**Given passage**
— START —

The title of your thread is extremely astute.

Can you break your rant into readable, discernible, and logical paragraphs?

It's very hard to read and follow in its' current format.


Roy


----------



## MAJONES (5 Dec 2007)

CMR and RMC operate as two different campuses of the same school, so when you apply to ROTP you are applying to both.  The one you end up going to depends on the academic program you are in.  Given your situation I'd advise applying for ROTP undergrad.  That is the program where the military will pick up the tab for your tuition at a civilian university, then you owe us some obligatory service afterwords.
As for your past, that will form a hurdle.  I will be blunt, you will have to prove that you have gotten your act together.  What you do have going for you is that you are willing to be a SIG O.  We are short on those.  If you have changed your mind about SIG O then I would suggest a Navy Engineering or AEC as we are short on those.  I would not suggest INF, ARMD, or ENG as those are all pretty full right now.  I would especially advise against applying PLT because we are past full in the deptartment (at least from a recruiting stand point)
Hope this helps, if you have any questions message me.


----------



## medaid (5 Dec 2007)

Other then what Roy said, IMO you've got the right attitude this time. Recognizing ones faults and continually work to improve on them is one of the principles of leadership that you will learn during your BOTC phase of becoming an officer. There is no shame in your past. When people are young, they make mistakes. I've made many, and I realize the mistakes I've made to minimize the chances of that ever occurring again. 

Set your mind to it. When asked during your interview, tell the truth. Yes it may hinder you, but prove that you have the will and the desire to become an officer in the Canadian Forces. 

We need leaders, but we realize that no one is perfect. To admit fault, to take responsibility and improve are a qualities we look highly upon. Good luck with your application.


----------



## Roy Harding (5 Dec 2007)

MedTech said:
			
		

> Other then what Roy said, ...



Roy's just lazy.  

He kind of expects that when someone has something they think is worth communicating, they'll actually make the reading of it easy for the reader.  Maybe he's just a dinosaur.

In light of later comments, I've tried to re-read your original post.  I found it wasn't worth my effort.  That would be YOUR problem - fix it.



Dinosaur Roy


----------



## Greymatters (5 Dec 2007)

The enthusiasm is commendable, but do you really have to attend RMC?  You can get a degree at any acceptable institution and still apply to the CF, or even work in the reserves at the same time as you attend university.


----------



## JBoyd (5 Dec 2007)

Or perhaps go for CEOTP if you score well enough on your CFAT to be eligible for any open CEOTP trades


----------



## vonGarvin (5 Dec 2007)

— END —

**Dataset excerpt**
— START —

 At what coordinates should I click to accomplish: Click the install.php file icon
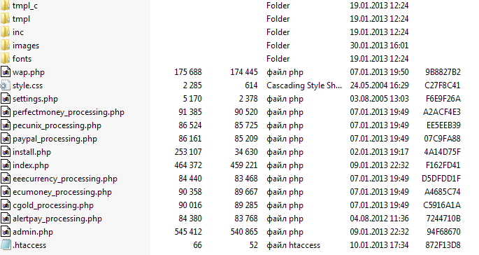5,152
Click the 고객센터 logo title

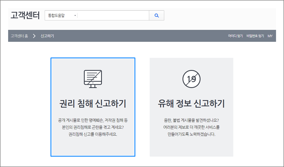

— END —

**Tasks to perform**
A: List each occupation that MAJONES advises against applying for in the ROTP forum thread.
B: Please extract the part of the ROTP forum thread that starts at the words "Other then what Roy said, IMO" and stops after the words "ever occurring again.", copying it without changes.

**Responses in order**
A: INF, ARMD, ENG, PLT

B:
Other then what Roy said, IMO you've got the right attitude this time. Recognizing ones faults and continually work to improve on them is one of the principles of leadership that you will learn during your BOTC phase of becoming an officer. There is no shame in your past. When people are young, they make mistakes. I've made many, and I realize the mistakes I've made to minimize the chances of that ever occurring again.